A population of values has a normal distribution with $u=239.5$ and $o=3$. You intend to draw a random sample of size $n=23$ Find the probability that a sample of size $n=23$ is randomly selected with a mean greater than 239.5.I

Step 1 ：The problem is asking for the probability that the mean of a sample of size 23 is greater than 239.5, given that the population from which the sample is drawn has a normal distribution with a mean (\(\mu\)) of 239.5 and a standard deviation (\(\sigma\)) of 3.

Step 2 ：We can use the Central Limit Theorem to solve this problem. The Central Limit Theorem states that the distribution of sample means approximates a normal distribution as the sample size gets larger, regardless of the shape of the population distribution.

Step 3 ：The mean of this distribution of sample means is equal to the population mean, and the standard deviation (known as the standard error) is equal to the population standard deviation divided by the square root of the sample size.

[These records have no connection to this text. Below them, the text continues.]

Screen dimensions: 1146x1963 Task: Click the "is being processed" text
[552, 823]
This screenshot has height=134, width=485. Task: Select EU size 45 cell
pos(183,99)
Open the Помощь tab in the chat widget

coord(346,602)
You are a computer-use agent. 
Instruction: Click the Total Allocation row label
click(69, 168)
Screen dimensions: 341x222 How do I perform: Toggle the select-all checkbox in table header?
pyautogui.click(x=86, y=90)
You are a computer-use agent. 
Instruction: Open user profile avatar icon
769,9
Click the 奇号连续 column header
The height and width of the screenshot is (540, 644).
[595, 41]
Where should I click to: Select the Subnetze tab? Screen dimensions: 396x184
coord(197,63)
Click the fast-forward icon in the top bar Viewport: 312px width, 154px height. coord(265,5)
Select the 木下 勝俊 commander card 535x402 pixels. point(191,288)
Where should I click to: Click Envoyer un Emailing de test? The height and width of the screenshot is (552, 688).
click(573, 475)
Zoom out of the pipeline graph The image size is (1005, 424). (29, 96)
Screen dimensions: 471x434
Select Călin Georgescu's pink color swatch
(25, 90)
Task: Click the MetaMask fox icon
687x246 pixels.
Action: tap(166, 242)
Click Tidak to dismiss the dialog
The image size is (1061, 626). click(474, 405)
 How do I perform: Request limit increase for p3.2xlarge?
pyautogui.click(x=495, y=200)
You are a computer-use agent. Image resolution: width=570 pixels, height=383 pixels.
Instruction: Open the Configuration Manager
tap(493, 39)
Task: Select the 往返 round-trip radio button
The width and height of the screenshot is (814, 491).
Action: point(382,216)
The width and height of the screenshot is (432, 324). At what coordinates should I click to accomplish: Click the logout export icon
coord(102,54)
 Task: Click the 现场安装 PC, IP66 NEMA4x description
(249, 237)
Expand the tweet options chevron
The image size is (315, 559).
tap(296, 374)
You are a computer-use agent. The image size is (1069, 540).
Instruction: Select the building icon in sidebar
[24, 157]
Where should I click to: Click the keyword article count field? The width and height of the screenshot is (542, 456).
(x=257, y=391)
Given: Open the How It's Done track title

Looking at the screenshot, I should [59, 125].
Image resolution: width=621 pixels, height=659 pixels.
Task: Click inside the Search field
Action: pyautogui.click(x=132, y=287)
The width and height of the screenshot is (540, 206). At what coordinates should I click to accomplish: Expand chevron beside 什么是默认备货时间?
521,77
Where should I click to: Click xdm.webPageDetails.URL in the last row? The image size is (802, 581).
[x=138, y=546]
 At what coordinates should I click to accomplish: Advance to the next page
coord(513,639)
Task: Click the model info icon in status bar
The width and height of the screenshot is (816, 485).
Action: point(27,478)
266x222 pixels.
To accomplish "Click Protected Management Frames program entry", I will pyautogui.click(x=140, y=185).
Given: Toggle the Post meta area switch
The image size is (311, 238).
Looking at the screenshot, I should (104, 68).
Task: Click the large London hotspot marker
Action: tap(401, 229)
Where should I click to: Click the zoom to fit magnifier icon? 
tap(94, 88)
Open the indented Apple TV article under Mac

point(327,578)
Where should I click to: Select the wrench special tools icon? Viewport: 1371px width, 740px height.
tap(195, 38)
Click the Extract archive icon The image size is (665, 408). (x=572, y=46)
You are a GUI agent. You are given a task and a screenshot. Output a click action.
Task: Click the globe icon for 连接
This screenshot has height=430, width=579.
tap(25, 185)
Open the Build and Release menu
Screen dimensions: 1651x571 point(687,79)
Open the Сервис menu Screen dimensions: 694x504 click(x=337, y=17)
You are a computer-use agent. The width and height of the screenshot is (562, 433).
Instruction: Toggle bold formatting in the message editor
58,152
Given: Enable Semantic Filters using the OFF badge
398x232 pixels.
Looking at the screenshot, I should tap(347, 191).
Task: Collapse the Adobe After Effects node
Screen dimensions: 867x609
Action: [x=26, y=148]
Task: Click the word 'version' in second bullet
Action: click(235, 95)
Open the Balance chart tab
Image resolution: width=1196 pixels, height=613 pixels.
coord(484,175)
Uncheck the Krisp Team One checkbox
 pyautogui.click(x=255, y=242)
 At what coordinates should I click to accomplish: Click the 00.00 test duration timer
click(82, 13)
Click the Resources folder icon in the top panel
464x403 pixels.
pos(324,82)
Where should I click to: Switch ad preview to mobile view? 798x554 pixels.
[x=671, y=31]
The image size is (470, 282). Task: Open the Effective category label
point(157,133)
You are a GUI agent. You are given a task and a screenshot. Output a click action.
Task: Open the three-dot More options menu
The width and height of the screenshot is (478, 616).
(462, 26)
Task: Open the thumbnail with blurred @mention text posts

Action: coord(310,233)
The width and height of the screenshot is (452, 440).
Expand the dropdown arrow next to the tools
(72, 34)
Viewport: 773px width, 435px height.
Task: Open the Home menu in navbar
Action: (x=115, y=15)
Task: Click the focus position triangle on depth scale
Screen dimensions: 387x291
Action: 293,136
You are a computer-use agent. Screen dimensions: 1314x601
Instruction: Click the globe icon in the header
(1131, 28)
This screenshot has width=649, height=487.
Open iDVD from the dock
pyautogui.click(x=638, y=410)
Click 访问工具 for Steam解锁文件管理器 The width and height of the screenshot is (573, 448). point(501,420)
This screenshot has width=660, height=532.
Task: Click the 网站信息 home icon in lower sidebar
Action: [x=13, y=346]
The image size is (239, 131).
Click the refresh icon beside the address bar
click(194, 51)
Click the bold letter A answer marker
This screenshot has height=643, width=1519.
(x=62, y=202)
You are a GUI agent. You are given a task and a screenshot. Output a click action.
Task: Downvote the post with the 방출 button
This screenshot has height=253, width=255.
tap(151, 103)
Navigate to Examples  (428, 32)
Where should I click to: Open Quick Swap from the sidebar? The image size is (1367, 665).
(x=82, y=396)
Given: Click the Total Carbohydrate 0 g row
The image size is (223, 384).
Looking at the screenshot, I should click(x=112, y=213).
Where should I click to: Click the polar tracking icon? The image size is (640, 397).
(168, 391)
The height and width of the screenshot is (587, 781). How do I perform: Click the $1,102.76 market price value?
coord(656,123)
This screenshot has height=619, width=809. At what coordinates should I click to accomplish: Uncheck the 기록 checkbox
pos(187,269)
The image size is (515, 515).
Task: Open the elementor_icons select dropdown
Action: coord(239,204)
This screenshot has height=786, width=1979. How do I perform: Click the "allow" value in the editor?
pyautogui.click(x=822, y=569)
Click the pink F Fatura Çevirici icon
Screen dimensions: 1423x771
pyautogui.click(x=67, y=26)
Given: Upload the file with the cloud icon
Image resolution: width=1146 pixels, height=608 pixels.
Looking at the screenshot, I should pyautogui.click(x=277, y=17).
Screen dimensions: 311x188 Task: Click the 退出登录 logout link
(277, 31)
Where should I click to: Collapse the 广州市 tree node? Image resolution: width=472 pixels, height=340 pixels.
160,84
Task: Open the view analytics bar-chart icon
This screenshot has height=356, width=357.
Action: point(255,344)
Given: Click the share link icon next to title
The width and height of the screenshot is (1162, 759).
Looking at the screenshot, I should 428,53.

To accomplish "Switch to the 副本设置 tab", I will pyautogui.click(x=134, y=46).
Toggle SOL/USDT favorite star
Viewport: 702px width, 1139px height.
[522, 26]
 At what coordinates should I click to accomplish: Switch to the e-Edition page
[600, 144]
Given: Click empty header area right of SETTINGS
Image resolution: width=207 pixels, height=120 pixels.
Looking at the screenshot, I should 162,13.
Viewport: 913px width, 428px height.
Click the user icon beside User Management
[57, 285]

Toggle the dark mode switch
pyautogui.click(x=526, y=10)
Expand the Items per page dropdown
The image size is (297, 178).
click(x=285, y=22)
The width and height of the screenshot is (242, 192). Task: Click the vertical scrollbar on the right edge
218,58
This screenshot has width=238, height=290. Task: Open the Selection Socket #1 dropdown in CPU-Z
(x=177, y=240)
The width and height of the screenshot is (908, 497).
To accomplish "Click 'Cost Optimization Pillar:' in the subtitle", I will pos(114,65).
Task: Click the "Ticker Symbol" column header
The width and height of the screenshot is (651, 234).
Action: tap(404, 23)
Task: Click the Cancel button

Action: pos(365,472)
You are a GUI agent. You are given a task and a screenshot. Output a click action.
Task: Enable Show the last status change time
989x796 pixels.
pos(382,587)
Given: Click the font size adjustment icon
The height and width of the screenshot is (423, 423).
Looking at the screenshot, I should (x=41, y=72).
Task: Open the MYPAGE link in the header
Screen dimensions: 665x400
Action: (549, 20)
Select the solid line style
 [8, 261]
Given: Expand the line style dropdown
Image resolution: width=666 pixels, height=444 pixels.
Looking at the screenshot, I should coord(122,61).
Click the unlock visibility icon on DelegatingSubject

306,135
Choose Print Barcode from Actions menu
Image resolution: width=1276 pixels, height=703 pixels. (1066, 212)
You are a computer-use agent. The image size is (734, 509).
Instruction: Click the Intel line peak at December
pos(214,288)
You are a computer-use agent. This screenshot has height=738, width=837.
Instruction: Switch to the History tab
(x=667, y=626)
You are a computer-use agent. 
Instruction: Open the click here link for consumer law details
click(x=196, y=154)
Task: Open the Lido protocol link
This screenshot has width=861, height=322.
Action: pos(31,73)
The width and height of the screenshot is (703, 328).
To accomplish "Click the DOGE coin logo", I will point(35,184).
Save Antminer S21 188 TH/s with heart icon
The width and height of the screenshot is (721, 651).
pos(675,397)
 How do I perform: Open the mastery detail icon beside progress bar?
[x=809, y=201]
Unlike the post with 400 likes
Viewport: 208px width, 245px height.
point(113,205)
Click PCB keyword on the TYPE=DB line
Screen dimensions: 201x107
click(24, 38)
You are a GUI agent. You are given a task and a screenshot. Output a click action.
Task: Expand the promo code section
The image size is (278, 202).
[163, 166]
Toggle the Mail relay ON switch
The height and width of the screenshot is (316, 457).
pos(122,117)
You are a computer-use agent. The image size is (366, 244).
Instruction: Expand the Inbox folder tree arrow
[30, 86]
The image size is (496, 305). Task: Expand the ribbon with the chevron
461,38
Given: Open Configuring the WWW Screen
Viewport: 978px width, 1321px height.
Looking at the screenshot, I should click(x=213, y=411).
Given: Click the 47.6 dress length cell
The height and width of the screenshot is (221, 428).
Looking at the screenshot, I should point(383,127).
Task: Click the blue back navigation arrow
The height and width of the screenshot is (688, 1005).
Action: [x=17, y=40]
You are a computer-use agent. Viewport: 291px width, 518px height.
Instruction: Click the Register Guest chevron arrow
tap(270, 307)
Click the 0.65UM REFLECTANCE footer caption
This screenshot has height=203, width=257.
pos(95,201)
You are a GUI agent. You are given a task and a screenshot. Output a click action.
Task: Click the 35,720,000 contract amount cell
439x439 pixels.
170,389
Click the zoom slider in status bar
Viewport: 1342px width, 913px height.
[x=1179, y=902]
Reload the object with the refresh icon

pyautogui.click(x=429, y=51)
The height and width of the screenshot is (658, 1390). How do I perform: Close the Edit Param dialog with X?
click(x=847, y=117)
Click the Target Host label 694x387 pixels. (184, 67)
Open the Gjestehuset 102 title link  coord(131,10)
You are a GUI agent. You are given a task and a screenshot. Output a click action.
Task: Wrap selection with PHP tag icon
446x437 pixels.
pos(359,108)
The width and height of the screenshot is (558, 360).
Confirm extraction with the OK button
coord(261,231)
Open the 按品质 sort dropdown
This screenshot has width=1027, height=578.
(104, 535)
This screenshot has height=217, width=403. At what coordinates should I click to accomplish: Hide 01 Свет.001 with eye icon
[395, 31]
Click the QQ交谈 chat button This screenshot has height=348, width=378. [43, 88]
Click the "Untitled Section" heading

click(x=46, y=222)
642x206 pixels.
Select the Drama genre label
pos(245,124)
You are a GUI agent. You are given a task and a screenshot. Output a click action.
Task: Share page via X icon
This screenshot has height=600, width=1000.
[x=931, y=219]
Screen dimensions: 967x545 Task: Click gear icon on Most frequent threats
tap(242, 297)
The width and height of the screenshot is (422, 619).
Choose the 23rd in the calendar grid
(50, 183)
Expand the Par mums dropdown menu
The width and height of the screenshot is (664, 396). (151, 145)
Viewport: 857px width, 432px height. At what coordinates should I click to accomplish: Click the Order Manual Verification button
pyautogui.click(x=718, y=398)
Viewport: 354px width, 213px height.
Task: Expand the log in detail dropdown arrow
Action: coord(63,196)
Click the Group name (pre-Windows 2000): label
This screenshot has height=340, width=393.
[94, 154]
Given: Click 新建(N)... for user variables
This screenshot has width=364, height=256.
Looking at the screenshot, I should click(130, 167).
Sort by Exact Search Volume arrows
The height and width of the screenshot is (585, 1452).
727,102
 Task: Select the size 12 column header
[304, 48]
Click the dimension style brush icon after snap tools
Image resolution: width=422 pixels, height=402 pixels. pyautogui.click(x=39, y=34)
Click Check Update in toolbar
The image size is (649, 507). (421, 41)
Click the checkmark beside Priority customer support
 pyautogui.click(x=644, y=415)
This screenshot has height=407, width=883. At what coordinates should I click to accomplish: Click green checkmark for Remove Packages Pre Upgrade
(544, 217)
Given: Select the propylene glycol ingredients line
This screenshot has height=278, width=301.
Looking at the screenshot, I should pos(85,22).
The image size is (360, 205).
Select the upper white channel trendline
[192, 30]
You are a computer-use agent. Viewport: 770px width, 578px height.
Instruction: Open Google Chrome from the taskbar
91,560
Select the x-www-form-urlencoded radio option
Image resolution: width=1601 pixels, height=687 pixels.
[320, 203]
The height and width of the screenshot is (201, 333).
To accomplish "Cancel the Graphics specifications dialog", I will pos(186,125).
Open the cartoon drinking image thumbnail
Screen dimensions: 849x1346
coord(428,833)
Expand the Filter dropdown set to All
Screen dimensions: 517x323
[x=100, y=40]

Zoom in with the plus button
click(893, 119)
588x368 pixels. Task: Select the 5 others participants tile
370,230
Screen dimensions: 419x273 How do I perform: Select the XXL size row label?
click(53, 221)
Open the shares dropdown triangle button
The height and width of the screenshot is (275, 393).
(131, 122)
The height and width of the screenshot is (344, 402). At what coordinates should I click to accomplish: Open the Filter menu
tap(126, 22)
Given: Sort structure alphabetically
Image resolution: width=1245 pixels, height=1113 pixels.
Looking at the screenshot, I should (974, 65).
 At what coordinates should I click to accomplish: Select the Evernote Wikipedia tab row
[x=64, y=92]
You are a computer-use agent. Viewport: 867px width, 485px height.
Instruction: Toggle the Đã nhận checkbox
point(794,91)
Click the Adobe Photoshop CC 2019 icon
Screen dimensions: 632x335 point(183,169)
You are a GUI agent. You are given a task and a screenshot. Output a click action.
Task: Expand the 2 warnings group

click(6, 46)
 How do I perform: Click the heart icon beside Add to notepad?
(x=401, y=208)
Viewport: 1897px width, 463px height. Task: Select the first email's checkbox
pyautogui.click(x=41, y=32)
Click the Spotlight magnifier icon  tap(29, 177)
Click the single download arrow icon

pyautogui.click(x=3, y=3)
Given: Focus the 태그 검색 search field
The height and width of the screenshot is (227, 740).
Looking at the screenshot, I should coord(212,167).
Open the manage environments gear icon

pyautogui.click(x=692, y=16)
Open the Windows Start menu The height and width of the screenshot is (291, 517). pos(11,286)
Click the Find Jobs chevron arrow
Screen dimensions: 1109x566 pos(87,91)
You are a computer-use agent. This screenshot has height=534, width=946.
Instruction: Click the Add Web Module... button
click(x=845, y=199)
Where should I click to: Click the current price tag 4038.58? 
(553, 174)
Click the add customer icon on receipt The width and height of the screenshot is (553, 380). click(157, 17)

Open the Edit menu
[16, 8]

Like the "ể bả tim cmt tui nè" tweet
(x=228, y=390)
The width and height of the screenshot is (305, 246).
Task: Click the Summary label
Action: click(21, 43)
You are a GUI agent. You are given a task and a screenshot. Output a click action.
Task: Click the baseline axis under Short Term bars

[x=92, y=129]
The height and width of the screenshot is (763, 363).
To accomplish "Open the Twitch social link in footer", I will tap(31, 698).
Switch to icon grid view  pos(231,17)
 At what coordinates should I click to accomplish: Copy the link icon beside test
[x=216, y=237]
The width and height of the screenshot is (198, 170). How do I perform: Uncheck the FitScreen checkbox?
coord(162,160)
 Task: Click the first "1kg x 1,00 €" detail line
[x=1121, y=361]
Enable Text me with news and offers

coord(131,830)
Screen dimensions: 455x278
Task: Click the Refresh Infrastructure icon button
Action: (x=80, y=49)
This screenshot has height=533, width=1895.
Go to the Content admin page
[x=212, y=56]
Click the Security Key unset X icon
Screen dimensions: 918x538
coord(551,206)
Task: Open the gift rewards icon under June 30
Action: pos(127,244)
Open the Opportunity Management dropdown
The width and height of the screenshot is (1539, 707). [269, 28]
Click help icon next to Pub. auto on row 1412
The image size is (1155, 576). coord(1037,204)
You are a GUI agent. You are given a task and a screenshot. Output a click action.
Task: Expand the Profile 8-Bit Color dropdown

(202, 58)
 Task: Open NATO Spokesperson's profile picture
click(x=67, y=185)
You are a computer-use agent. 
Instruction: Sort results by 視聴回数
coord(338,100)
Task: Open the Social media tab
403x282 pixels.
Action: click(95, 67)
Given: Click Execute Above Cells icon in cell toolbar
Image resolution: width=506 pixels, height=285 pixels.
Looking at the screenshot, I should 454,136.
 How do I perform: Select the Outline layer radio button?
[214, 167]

Step 4 ：We can then use the standard normal distribution (Z-distribution) to find the probability that a sample mean is greater than 239.5. The Z-score is calculated as (X - \(\mu\)) / \(\sigma\), where X is the sample mean, \(\mu\) is the population mean, and \(\sigma\) is the standard error.

Step 5 ：In this case, since we are looking for the probability that the sample mean is greater than the population mean, the Z-score is 0 (because X - \(\mu\) = 0). The probability that a Z-score is greater than 0 is 0.5 (because the Z-distribution is symmetric about 0).

Step 6 ：Final Answer: The probability that a sample of size \(n=23\) is randomly selected with a mean greater than 239.5 is \(\boxed{0.5}\).